I’m not a huge fan of the disruptive rules. I really like Covert Manoeuvres, Ambitious Surge, and Critical Objective, I’m not a fan of Disruptive Tactics or Confined Command, and Territorial Control feels like it helps the winning player too much to me. I like the incentive but I always worry that Maelstrom missions can get out of hand.
That said, these are a huge step in the right direction! If you don’t like Maelstrom or haven’t played it in a while, I strongly suggest you give Schemes of War a try. It completely changes things and makes the mode much more playable and fun.
New Datasheets
There are two sets of Datasheets in the new Chapter Approved:
- Fortifications – As with CA17 and CA18, the datasheets for fortifications have been reprinted here. I haven’t gone through all of them, but they don’t appear to have changed.
- 40k Units – Several 40k units have datasheets in CA19. These are mostly Chaos Daemons units, whose updated datasheets aren’t in Codex: Chaos Daemons, such as Horrors, Bloodcrushers, the new Keeper of Secrets, Shalaxi Helbane, Skulltaker, Flesh Hounds, the Contorted Epitome, and the various Heralds of Slaanesh.

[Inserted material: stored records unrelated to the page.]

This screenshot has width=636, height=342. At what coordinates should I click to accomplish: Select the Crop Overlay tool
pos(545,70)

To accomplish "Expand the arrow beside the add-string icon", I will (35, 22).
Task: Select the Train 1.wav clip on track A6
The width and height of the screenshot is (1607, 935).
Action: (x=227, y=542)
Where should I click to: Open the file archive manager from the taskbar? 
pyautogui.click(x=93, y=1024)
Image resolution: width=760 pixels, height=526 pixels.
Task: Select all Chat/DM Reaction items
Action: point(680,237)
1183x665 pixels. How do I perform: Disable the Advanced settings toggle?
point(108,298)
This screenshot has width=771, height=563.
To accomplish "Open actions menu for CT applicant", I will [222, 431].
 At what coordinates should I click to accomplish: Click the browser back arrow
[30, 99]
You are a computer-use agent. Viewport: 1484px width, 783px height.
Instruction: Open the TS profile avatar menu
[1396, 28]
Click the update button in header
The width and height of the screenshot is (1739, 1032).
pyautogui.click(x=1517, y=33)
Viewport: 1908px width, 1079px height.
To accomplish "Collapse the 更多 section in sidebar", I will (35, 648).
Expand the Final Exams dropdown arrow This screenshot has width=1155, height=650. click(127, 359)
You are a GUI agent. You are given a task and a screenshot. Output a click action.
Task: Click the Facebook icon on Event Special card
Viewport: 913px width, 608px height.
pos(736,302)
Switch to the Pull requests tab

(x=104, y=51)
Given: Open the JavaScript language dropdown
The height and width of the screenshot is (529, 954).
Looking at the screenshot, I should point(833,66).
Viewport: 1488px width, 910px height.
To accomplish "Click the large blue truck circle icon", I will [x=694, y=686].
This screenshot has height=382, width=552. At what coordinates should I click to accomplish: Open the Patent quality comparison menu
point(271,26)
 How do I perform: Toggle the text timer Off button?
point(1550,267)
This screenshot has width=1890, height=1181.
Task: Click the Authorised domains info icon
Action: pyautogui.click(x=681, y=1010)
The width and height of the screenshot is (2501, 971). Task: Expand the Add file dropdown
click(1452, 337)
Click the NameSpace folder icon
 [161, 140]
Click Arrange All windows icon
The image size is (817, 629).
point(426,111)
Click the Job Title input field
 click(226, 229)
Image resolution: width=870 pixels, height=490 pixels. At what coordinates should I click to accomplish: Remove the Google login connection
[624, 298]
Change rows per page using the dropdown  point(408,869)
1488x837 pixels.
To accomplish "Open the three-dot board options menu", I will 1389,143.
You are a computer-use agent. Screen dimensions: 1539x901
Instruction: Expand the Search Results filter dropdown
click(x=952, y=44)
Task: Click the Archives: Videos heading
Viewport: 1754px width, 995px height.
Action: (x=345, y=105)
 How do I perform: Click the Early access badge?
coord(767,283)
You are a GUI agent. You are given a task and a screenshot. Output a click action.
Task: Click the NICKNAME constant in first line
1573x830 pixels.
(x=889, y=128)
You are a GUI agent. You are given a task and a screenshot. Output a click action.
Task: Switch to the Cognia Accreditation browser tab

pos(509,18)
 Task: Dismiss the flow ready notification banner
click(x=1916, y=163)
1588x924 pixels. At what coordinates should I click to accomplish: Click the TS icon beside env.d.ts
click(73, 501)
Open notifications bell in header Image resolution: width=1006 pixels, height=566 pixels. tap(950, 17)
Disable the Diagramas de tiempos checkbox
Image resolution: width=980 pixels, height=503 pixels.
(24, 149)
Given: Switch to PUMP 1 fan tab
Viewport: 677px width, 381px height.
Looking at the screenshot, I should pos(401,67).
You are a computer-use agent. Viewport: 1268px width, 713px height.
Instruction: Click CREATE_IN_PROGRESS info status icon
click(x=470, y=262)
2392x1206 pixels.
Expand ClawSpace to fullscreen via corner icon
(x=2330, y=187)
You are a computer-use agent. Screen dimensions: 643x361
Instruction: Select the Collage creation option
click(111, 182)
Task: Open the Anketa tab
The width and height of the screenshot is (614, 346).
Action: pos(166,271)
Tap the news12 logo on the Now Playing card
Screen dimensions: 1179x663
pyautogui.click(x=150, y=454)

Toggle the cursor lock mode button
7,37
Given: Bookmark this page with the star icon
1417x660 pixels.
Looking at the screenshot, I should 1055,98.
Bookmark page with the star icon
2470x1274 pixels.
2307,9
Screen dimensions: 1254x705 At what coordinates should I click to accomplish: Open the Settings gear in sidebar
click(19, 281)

There’s nothing particularly noteworthy about these compared to their prior incarnations, but if you don’t have the scattered materials these are in, having them all reprinted in Chapter Approved is a welcome help.
Terrain Rules
As with last year’s Chapter Approved, this year’s edition has updated terrain rules. That’s good because technically the small rulebook printing invalidated all of the Chapter Approved 2018 terrain rules in a way that no one wants to acknowledge or talk about (that’s for the best). The new rules are largely identical to what was published last year, with a few tweaks to reflect the current way rules are worded in Games Workshop rulebooks and two notable changes:
- Barricades – Now allow charging models to successfully charge if they finish their move within 2″ of a model on the other side of a barricade. They could always fight through a barricade at targets within 2″, but still had to get within 1″ when charging. Where this is most going to matter is for Deep Striking units – now if you teleport in and charge a unit on the other side of a barricade, you need only roll an 8+ to reach your target. This would be a very big deal if any tournaments used barricades as terrain.
- Sealed Fronteris Structure – Rules for the Fronteris building from that one Kill Team set have been added to 40k. These are largely unremarkable, allowing only infantry, Beasts, Swarms, and units with FLY on top and no units to move inside. Ideally this would create precendent for tournaments on how to handle closed buildings, but we don’t see that happening.
The changes are interesting but 40k really needs a complete overhaul of its terrain system and frankly the focus on Games Workshop terrain kits isn’t something anyone was asking for when what we really need are rules for how to handle multi-level combats that work sensibly and terrain rules that make something like the Cities of Death rules broadly active. As-is, no one uses barricades or Sealed Fronteris structures in most levels of play so without broader rules defining how to handle close structures and waist-high walls, these rules just don’t mean all that much.
Final Verdict
I’m not going to tell you to buy Chapter Approved. You already need it for the packed-in Munitorum Field Manual. But what I do want to do is implore you to give the non-points content a shot! Both CA17 and CA18 had tons of great stuff in terms of missions and narrative play content, and this year’s edition also has good stuff. In particular, the new missions are very good, and if nothing else, it’s worth your time to try out the Schemes of War rules. Otherwise, this year’s Chapter Approved is somehow more essential for matched play than ever before, and yet less full of good stuff. It’s still worth your time, but on the whole I was less impressed by the Narrative Play content than I was by the 2018 and 2017 editions, and was pretty surprised we didn’t get Zone Mortalis rules. Look for us to update the Goonhammer ZM rules in the next month or two as a result.